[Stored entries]
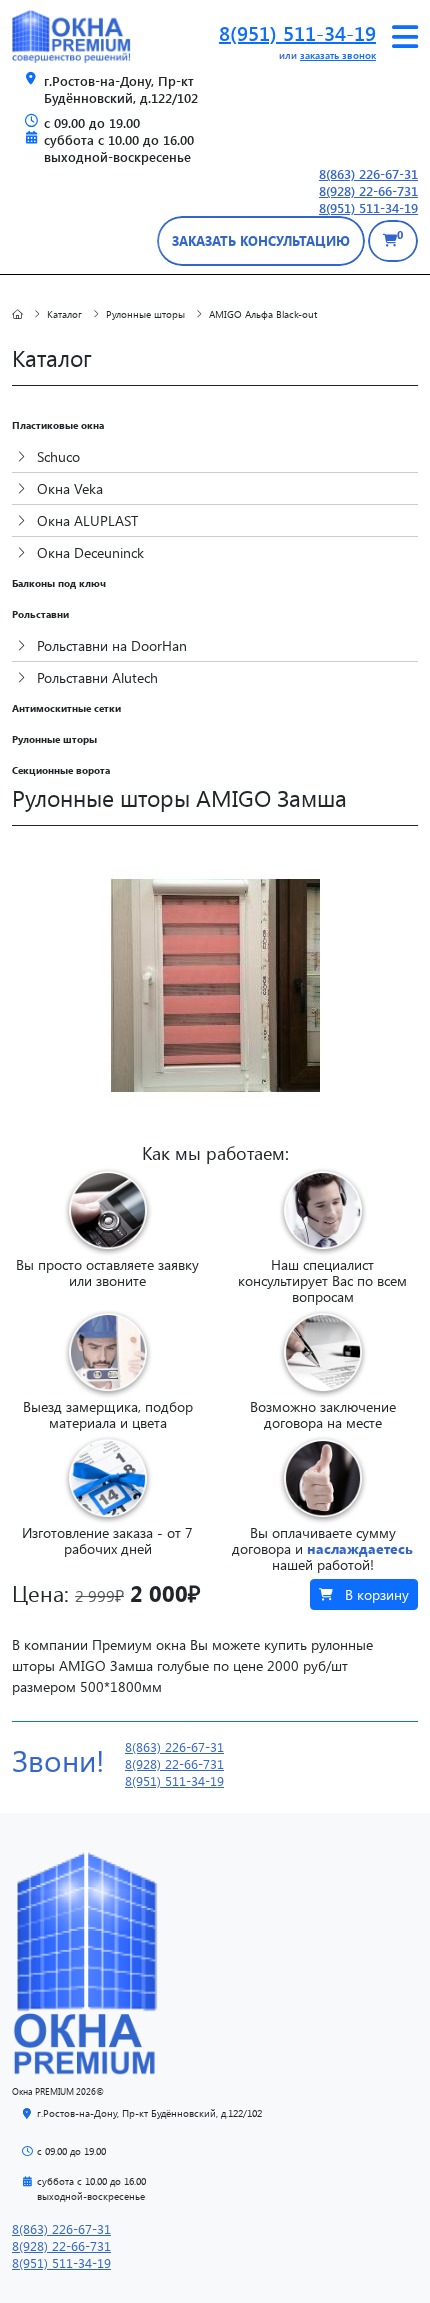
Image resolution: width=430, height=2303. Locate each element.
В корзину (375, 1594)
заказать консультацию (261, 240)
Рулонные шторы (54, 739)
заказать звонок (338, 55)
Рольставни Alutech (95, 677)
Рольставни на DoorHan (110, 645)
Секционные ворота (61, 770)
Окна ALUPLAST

◆ Instructions for the task:
Among the records above, find the lines where the word "Рольставни" appears and copy them.

◆ Exercise result:
Рольставни Alutech (95, 677)
Рольставни на DoorHan (110, 645)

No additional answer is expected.